The Consciousness Flows Within
In this spring, Asia University Museum of Modern Art organised “The Consciousness Flows Within” exhibiting from 18th of April to 18th of October. Initiated by Art Director Mei-Ling Lee and curated by our new Director Suying Weng, “The Consciousness Flows Within”combines “art” and “consciousness” with the psychodynamic theory proposed by psychoanalyst Sigmund Freud (1856-1939) as the curatorial concept. A total of 48 works by 14 female artists from home and aboard are invited to participated, including YUAN Jai (1941-), LEE Chung-Chung (1942-), Sophie CHANG (1944-), Jenny CHEN (1944-), Jun T. LAI (1953-), Ava Pao-shia HSUEH (1956-), Szumin KUO (1964-), ELENG Luluan (1968-), YEE I-Lann (Malaysia, 1971-), Haegue YANG (Korea, 1971-), Chiharu SHIOTA (Japan, 1972-), PENG Wei (China, 1974-), Joyce HO (1983-), and LIAO Chi-Yu (1986-).

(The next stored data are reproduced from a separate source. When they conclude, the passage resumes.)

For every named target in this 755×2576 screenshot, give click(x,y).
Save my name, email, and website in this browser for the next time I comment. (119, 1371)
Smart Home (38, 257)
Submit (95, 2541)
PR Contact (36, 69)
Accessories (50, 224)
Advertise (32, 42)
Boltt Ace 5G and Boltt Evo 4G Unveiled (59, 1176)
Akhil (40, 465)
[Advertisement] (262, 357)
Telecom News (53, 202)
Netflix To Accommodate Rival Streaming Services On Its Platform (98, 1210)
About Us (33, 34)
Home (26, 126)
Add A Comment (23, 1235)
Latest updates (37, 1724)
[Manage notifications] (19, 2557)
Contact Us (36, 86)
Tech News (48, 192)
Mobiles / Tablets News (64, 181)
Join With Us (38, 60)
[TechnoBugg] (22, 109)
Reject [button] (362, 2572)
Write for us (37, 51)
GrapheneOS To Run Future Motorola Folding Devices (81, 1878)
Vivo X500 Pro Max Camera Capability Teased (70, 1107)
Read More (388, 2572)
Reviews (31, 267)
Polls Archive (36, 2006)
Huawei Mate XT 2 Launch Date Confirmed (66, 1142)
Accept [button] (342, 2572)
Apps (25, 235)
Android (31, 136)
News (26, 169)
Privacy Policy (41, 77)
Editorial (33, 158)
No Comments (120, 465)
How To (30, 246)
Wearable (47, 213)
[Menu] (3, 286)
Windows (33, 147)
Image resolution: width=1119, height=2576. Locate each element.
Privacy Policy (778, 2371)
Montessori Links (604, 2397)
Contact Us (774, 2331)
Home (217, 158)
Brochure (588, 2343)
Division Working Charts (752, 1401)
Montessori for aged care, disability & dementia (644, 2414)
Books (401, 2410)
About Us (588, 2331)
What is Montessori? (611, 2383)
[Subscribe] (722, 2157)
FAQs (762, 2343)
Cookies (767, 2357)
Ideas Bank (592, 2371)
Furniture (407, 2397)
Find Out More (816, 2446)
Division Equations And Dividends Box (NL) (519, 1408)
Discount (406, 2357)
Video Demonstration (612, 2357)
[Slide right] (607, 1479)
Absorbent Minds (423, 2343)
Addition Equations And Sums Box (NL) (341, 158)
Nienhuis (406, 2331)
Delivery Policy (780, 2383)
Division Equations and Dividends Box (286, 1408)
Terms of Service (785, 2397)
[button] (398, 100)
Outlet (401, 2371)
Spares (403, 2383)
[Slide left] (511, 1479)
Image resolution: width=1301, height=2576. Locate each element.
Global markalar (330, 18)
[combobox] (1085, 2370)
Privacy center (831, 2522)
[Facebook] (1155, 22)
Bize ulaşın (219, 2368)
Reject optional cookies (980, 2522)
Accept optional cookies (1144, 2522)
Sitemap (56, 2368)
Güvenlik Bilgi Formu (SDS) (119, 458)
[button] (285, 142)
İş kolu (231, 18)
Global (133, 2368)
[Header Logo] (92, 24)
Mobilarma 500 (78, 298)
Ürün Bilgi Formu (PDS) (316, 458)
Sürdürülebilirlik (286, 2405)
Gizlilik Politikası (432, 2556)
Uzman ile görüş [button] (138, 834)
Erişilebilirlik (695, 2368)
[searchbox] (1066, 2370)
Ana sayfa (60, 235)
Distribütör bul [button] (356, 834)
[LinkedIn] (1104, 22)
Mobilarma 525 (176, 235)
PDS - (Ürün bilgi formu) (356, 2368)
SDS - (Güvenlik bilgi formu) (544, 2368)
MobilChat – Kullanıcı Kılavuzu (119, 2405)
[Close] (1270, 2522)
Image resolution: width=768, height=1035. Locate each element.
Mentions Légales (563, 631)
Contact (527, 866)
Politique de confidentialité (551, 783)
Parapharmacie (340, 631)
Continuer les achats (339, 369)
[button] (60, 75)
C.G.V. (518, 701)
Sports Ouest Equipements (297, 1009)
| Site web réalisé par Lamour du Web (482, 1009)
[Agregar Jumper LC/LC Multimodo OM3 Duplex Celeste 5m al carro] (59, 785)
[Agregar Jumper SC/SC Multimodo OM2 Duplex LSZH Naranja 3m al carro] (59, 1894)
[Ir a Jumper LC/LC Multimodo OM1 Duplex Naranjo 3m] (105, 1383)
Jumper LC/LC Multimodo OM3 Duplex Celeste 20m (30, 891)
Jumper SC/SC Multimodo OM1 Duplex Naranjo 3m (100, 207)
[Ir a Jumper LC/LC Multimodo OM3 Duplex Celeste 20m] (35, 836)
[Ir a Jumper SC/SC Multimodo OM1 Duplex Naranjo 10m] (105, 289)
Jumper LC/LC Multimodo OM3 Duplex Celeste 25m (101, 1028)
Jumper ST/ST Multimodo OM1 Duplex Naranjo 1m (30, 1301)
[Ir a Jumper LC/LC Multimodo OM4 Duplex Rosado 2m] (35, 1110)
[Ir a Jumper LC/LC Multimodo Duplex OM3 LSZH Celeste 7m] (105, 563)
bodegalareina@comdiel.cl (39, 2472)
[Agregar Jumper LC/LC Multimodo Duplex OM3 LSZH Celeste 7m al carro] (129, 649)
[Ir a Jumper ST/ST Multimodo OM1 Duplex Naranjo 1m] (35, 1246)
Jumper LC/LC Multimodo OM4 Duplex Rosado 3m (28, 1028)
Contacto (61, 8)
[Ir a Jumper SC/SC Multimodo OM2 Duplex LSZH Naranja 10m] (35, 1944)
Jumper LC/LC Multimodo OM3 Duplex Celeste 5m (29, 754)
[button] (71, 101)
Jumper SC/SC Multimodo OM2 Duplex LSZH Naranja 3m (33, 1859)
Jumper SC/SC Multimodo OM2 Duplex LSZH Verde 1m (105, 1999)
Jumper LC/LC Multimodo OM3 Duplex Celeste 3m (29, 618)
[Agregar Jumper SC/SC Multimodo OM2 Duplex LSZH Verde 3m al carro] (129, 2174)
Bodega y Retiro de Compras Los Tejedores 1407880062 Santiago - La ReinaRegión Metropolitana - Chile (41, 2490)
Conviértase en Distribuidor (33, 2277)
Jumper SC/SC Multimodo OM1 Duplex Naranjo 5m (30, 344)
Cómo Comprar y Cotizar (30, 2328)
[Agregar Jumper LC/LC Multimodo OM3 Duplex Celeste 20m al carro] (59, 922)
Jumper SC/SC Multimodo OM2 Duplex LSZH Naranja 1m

The participating artists and their works are arranged in pairs and the entire exhibition areas are divided into six different units: Flowing with Nature, Trace the Source along the Flow, Sharp is the Writing, and Flowing is the Rhythm, Let It Flow Naturally, Green Floats and Red Flows and Flowing Tales of Antiquity. All groups are titled with the concept of “flow”, derived from different classical literature.Combined with theory and perspectives of the ID, ego, and superego, it investigates the creative concepts of individual female artists beneath their works while examines their flowing and shifting in between the three agents, providing a brand-new perspective to reinterpret the artworks as well as the ideas of the artists.
The flow of consciousness is like the creative consciousness of artists that has no standard, nor does it have a fixed amount or direction. The exhibition does not aim to provide an answer within but rather an opportunity for the audience to observe how female artists make their breakthroughs, turn the tides or integrate conditions of diverse aspects, and ultimately constitute the irreplaceable creative styles unique to their own to showcase the colourful appearances of works.